The Nature of Investment Decisions
Investment decisions are of crucial importance for the following reasons:
o Large amounts of resources are often involved, therefore if mistakes are made,
the effect can be significant.
o It is often difficult and expensive to 'bail out' of an investment once it has been
made.
The essential feature: the time factor.
Methods for Capital Investment Decisions
1.
Accounting
Rate of
Return
ARR methods takes the average accounting profit the investment will
generate.
ARR = average annual net profit/average investment to earn that
profit x 100%
Average investment = (initial investment + expected residual value)/2
Decision rules:
o For any project to be accepted, it must achieve a target ARR as
a minimum.
o If there are competing projects that exceed the minimum rate,
the one with the highest ARR would normally be chosen.
Advantages:
o Easy to calculate and understand.
o Is a measure of profitability that is consistent with return on
assets (ROA).
Disadvantages:
o ARR fails to take into consideration the time value of money.
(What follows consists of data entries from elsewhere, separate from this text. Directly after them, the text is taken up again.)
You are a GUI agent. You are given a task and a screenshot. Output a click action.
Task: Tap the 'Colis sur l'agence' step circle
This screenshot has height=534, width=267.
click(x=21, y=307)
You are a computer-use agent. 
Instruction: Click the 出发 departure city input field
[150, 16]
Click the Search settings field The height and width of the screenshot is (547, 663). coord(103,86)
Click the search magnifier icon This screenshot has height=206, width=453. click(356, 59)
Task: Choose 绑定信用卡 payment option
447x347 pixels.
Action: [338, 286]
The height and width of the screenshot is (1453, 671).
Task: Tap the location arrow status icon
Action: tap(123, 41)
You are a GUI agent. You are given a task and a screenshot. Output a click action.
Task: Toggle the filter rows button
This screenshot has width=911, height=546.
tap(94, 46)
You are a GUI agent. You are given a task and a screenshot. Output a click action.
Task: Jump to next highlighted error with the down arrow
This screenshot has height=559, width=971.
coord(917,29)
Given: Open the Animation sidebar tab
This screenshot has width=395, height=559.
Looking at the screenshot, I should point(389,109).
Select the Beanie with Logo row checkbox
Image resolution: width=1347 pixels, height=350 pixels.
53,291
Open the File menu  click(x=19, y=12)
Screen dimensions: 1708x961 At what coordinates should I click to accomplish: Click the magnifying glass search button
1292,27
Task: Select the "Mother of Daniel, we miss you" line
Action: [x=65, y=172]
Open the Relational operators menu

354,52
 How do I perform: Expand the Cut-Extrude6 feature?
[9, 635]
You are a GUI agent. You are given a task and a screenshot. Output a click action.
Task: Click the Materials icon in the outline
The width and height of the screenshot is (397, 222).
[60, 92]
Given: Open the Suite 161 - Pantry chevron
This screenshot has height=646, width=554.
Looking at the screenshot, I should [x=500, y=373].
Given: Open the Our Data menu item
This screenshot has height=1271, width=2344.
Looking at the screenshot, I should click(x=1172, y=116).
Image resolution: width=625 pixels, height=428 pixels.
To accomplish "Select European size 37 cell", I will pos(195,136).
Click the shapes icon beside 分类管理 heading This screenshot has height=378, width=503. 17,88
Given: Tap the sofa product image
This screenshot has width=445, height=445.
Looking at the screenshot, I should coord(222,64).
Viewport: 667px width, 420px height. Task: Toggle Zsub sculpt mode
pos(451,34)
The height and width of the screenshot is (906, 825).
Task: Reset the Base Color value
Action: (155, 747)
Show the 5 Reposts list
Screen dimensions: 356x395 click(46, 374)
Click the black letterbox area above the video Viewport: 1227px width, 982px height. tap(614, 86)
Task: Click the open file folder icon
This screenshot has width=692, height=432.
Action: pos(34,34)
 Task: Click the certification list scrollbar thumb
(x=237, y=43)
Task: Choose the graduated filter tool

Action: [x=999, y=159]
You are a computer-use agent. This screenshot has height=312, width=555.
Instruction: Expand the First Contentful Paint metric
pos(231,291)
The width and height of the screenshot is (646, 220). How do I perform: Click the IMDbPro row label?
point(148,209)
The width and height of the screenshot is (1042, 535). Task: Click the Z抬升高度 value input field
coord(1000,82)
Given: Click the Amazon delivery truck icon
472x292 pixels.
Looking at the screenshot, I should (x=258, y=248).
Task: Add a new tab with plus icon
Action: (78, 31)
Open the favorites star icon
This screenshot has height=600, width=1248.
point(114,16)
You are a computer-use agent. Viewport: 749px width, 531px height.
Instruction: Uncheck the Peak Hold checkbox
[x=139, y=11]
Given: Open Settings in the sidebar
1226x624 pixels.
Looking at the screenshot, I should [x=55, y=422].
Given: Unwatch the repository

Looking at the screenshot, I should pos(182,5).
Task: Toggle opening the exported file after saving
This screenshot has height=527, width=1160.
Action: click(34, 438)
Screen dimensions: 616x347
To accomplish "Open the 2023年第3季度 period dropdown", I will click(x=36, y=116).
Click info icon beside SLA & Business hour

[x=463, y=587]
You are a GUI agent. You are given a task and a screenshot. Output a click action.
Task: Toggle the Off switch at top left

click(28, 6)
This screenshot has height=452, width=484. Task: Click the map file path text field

o ARR uses accounting profit, however over the life of a project,
cash flow matters more than accounting profits.
2. Payback
Period (PP)
PP - the length of time taken for an initial investment to be repaid out
of the net cash inflows from a project.
Decision rules:
o For a project to be acceptable it would need to have a
maximum payback period (as a benchmark).
o If there are competing projects that meet (i.e. equal or shorter
than) the maximum payback period, the project with the
shorter payback period would normally be chosen.
Advantages:
o Easy to calculate and understand.
o Enables a firm to determine how long it will take to get its
investment back.
o Favouring projects with a shorter period.
o Particularly useful when future cash flows are less certain.
Disadvantages:
o With the payback period, it ignores the time value of the cash
flows.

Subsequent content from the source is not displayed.